The CMS is a government system linked with healthCare.gov which assists insurance agents and brokers in helping people register for its healthcare plans.

An announcement was made late Friday by the CMS to confirm the data breach but details about the stolen data and content haven’t been provided as yet.

It is, however, confirmed that personal files of 75,000 people have been exposed to hackers.

The brokers and agents use the Federally Facilitated Exchange’s Direct Enrollment pathway to convince customers to enroll in health insurance.

The pathway was compromised by the attackers between 13 Oct and 16 Oct 2018, confirmed CMS.
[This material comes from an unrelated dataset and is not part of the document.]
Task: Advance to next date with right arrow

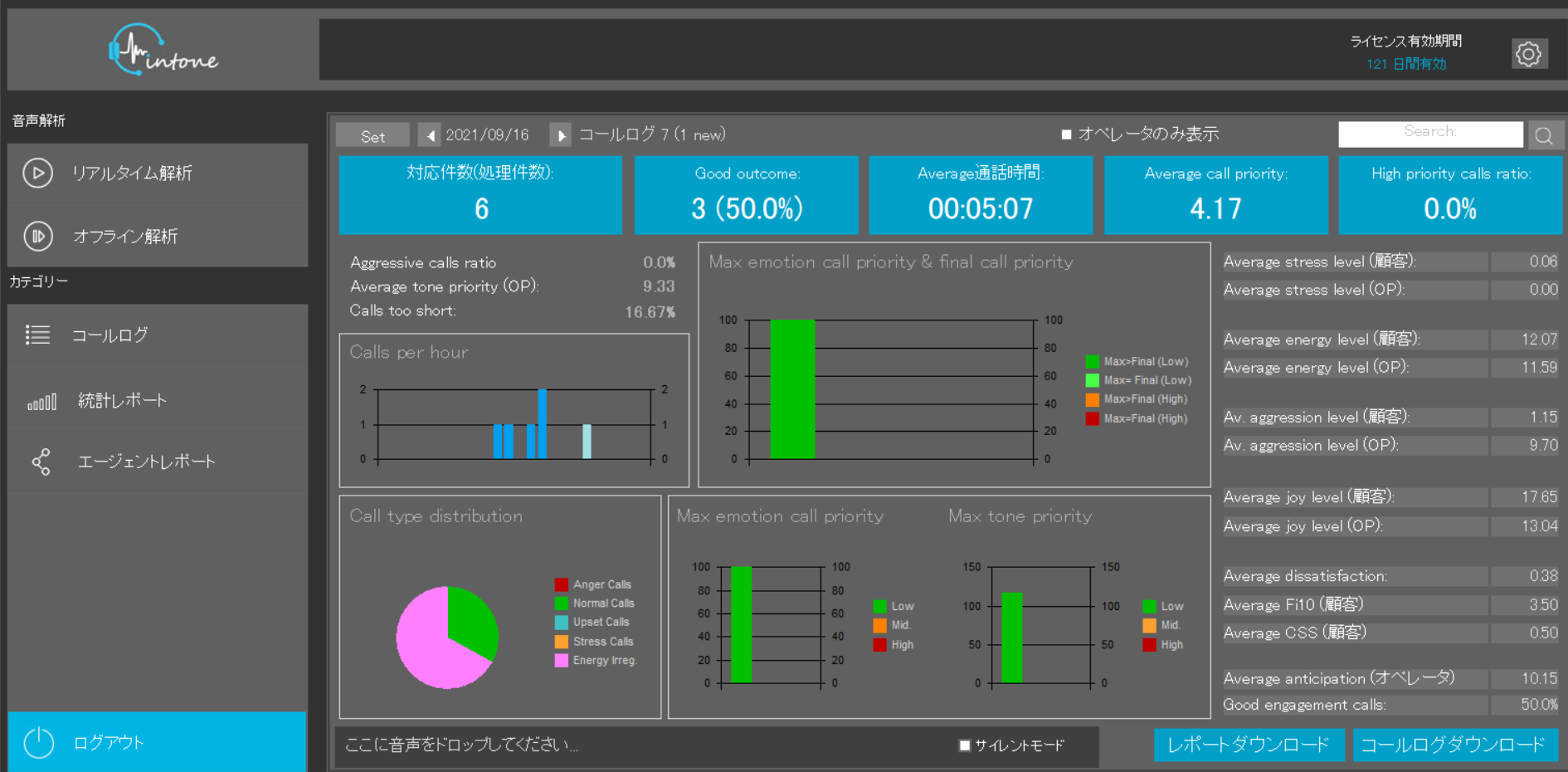Action: click(561, 135)

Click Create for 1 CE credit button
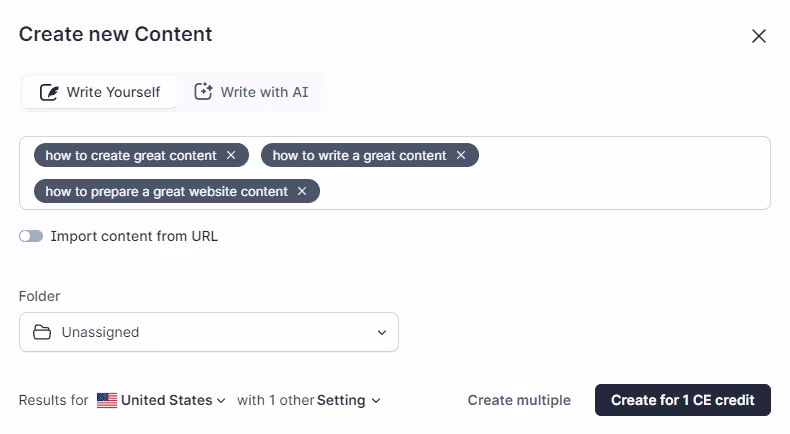(x=683, y=400)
It was also revealed that the accounts of hackers have been deactivated and the tool used to breach the system has been disabled as a precautionary measure. It is worth noting that the website HealthCare.gov and the Marketplace Call Center are online and available while access to the pathway will be restored within a week.

According to Seema Verma, the CMS admin at the agency:

“HealthCare.gov and the Marketplace Call Center are still available, and open enrollment will not be negatively impacted. We are working to identify the individuals potentially impacted as quickly as possible so that we can notify them and provide resources such as credit protection.”

HealthCare.gov website is the main portal used to sign up for an insurance plan, which was originally launched by President Obama under the Affordable Care Act, the healthcare law. The behind-the-scenes system was targeted by hackers.

Instead of the website, it is the Direct Enrollment pathway that is used by agents and brokers to help customer enroll in new plans directly.

Understandably, people are asked to provide extensive personal information to sign up for healthcare plans. This includes their names, Social Security number, and addresses.

Verma also confirmed that open enrollment in upcoming healthcare plans that will be starting from Nov 1 will remain unaffected and that the agency is trying to identify the affected individuals to offer credit protection.

This however is not the first time when healthCare.gov is making headlines for the wrong reasons. In 2015, the portal was found sharing personal sensitive data of patients with marketers.